Stock Indices: Equities started the week with a near 1% deprecation with stocks approaching two week lows in early dealings. If 1,350 is breached in the S&P and 1270 in the Dow selling should intensify. Until then expect a sideways grind. The main happenings on the agenda as I see it this week are the FOMC meeting mid-week and the BOJ meeting at week’s end. The presidential election in France may have a short term impact as well.

Metals: Copper reversed at the 100 day MA and appears to be headed south again losing 1.75% today. I’m expecting a test of $3.50 in May futures before we see any sustainable upside. July silver lost 2.6% today closing under $31/ounce for the first time in three months. As I’ve said in recent posts once this happens I think silver finds its way to $29/ounce ... trade accordingly. Today marks the seventh consecutive losing day in gold futures even though the loss has been negligible. I am still expecting a sub $1,600 trade and currently not ruling out $1,550.

Softs: I remain bearish in sugar but do not establish new positions. Those in the trade from higher levels should continue to trail stops down. Aggressive traders can scale into shorts in cocoa with stops above the 50 and 100 day MA which both come in around 2285/2295 in July. Orange juice dropped 5% today. Those that were long take all remaining exposure off. I do not like to see a move of that magnitude in the opposing direction to my trade recs. Coffee is 11-12 cents away from $1.90 ... as it approached that level in July I will have bearish plays back on my radar.

Treasuries: 10-year notes are within ticks of fresh contract highs and 30-year bonds traded near four months highs. Expect further appreciation as long as stocks are under pressure. I will have bearish plays on my radar in 30 year bonds on a trade above 144.00 in June. A possible spread trade short 30-year bonds and long 10-year notes; the NOB spread ... stay tuned.

Livestock: Lean hogs bounced of the 61.8% Fibonacci level to the tick last Friday and now appear to be back on the move. Aggressive traders can buy dips in June with stops just under 80 cents. My bias is bearish in live and feeder cattle but I prefer the sidelines as I am getting mixed signals.

Grains: Corn was higher by 1.6% and soybeans were off by 1% today. Low and behold the corn/soybean spread mentioned in recent weeks is starting to play out. This is my favorite trade in the complex. As I stated in previous weeks I think a more appropriate level for this spread is $6.50 NOT $8.00. If soybeans break the trend line that has been tested the last four days and held for the last five months expect a 60 cent -$1 deprecation. It appears there is a double bottom in July CBOT wheat around $6.15. Aggressive traders can scale into longs with stops below the recent lows.

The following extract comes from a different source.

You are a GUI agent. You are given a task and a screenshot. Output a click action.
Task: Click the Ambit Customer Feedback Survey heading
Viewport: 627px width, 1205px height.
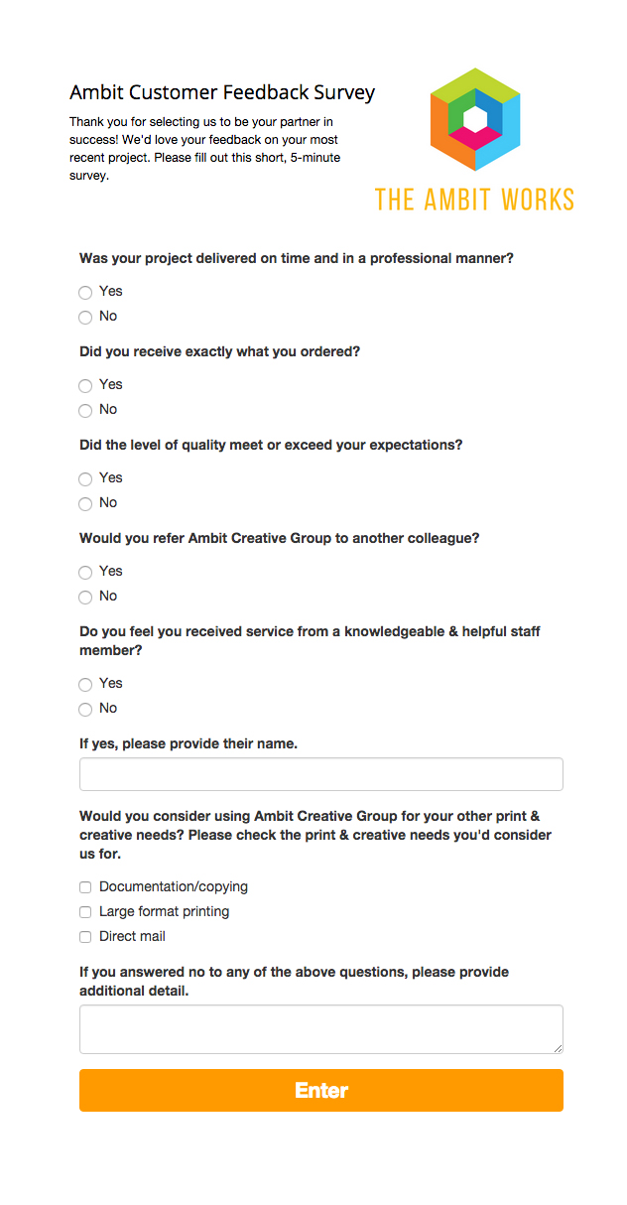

Currencies: The dollar index is in no man’s land as prices could go either way. I am leaning slightly negative only because recent rallies have been rejected but expect a grind lower not a violent drop, in my opinion. I see no clear signals in any crosses and would refrain from any swing trading. On day trades make sure your profit potential is 2:1 or look elsewhere.

Risk Disclaimer: The opinions contained herein are for general information only and not tailored to any specific investor’s needs or investment goals. Any opinions expressed in this article are as of the date indicated. Trading futures, options, and Forex involves substantial risk of loss and is not suitable for all investors. Past performance is not necessarily indicative of future results.